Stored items
_ _ _ _ _ _ _
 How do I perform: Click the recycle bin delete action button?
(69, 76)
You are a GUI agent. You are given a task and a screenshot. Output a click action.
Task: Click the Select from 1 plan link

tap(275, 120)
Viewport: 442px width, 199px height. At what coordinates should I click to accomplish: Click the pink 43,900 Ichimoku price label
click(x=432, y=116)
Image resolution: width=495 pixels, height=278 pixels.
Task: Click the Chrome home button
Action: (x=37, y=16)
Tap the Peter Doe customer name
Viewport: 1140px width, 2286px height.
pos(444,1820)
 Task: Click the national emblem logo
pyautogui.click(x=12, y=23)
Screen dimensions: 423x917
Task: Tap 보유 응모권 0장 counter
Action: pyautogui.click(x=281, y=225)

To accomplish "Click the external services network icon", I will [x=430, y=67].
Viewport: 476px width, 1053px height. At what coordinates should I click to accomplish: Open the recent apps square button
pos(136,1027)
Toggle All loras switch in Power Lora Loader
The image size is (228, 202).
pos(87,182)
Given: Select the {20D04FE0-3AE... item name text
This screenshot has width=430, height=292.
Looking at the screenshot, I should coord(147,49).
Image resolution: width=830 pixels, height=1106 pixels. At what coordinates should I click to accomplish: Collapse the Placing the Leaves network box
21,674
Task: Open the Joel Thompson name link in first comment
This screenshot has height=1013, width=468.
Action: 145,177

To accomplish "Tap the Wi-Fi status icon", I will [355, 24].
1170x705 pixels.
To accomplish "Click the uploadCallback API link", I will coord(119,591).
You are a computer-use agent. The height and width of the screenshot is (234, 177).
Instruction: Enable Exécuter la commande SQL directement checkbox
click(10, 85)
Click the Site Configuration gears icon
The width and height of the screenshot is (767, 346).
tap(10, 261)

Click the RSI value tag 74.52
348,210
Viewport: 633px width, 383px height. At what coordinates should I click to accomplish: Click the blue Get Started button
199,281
_ _ _ _ _ _ _
What to work on: Which lines of the records above contain the word "agent"? Copy each of them.

Task response:
You are a GUI agent. You are given a task and a screenshot. Output a click action.
You are a computer-use agent. The height and width of the screenshot is (234, 177).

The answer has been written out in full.